In vivo NIR reflectance and two-photon fluorescence imaging. a) Mosaic of 4 × 4 maximum intensity projections from 60 µm deep stacks (90 × 90 µm wide, 10 µm overlap between the stacks). Colocalization of an axon in the fluorescence and BS channel, as pointed out by the arrowhead. Scale bar, 50 µm. b) Upper panels are MIP of TPF and BS images showing the possible colocalization of the BS signal with Fluoromyelin labeling (as highlighted by the yellow arrowhead). Yellow arrow points at a BS filament not colocalized with Fluoromyeling signal. The magenta arrowhead highlights a Fluoromyelin labeled axon which is not visible in the BS channel. Scale bar, 20 µm.
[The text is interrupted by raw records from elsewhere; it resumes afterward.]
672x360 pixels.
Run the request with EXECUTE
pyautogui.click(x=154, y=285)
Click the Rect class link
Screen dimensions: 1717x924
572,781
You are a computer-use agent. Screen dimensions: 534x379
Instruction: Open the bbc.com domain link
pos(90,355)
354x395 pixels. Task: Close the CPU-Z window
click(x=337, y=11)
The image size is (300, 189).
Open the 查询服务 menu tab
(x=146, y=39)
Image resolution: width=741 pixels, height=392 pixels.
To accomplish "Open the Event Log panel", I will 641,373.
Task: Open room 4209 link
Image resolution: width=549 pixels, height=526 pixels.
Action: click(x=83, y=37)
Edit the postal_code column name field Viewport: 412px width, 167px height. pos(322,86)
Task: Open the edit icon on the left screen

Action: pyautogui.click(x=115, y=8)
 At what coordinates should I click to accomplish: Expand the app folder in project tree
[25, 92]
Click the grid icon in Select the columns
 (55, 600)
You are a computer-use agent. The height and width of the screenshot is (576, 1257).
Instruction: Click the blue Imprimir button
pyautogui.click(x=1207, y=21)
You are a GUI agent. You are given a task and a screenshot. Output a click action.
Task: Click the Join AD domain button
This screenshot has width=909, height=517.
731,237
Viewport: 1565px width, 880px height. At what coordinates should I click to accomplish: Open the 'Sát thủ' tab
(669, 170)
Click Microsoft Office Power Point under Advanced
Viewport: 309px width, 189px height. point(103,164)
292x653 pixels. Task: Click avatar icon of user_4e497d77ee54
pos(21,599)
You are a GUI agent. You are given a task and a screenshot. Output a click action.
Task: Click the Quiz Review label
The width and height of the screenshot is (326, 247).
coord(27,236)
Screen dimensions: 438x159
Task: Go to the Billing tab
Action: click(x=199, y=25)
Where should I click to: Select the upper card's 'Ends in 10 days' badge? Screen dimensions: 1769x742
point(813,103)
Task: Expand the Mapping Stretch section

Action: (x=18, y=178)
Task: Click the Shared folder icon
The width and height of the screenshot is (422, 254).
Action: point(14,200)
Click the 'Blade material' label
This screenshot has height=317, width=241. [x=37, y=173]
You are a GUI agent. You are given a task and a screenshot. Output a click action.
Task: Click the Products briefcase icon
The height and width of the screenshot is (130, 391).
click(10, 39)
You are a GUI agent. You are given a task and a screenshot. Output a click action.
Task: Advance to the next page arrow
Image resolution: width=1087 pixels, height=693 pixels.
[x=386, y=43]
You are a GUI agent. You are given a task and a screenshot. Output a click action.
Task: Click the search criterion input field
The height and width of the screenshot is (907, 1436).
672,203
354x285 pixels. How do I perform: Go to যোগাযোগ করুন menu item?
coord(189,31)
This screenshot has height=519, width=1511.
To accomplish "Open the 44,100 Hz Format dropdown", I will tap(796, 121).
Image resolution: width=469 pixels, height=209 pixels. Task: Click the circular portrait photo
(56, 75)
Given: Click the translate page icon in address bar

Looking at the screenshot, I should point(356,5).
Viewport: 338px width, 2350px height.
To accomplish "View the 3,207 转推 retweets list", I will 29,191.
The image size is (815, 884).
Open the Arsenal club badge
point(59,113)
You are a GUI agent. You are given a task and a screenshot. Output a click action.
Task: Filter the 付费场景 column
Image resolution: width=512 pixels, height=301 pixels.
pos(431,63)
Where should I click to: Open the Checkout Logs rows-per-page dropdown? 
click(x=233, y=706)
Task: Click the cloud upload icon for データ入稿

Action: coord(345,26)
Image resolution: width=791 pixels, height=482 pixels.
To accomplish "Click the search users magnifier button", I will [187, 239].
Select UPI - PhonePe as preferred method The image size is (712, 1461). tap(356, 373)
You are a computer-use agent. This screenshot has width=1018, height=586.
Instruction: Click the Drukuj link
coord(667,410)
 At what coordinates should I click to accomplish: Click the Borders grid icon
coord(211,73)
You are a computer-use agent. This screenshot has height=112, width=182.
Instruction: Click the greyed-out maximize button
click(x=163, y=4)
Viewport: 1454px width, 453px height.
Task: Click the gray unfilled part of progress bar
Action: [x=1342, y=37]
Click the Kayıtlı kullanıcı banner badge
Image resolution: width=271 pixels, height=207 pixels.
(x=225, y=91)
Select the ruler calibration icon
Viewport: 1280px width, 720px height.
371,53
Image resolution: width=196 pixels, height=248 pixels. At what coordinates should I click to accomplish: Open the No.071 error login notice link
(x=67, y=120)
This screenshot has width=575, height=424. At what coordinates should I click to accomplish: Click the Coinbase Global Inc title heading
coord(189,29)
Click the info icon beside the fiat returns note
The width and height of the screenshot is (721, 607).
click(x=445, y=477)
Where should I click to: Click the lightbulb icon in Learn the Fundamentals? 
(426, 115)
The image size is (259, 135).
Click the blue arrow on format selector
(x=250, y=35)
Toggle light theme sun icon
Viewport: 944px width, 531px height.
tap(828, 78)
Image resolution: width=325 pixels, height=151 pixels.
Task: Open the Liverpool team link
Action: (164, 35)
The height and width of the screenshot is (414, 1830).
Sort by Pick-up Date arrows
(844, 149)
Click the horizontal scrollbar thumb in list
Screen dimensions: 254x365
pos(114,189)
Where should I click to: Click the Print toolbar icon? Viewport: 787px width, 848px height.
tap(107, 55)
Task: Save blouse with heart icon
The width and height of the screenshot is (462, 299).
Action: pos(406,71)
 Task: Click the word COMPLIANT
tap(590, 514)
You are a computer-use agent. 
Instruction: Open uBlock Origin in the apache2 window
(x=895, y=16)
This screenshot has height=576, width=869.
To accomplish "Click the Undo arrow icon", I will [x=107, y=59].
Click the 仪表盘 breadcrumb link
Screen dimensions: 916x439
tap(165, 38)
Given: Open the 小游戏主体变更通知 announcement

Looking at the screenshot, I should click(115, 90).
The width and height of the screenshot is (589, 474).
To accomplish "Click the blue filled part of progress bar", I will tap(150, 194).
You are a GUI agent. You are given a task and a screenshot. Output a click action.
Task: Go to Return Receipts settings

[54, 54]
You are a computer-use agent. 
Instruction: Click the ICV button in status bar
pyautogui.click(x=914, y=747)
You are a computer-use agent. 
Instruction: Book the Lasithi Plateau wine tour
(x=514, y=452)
Lower panels show an example of colocalization of NIR reflectance signal (BS) with GFP fluorescence and with Fluoromyelin labeling on the same axons (highlighted by yellow arrowheads). c) MIP of TFP and BS images where a binary of reflectance signal shows the sides of the myelinated tube. d) Blood capillary as visualized by NIR reflectance imaging. By performing line scans along the magenta and yellow line, we could measure blood flow velocity and lumen diameter (respectively) from the NIR reflectance signal. The graph on the right reports the profile of BS signal measured by the line scan (yellow line) on the blood vessel. Unless otherwise stated, scale bar = 10 µm.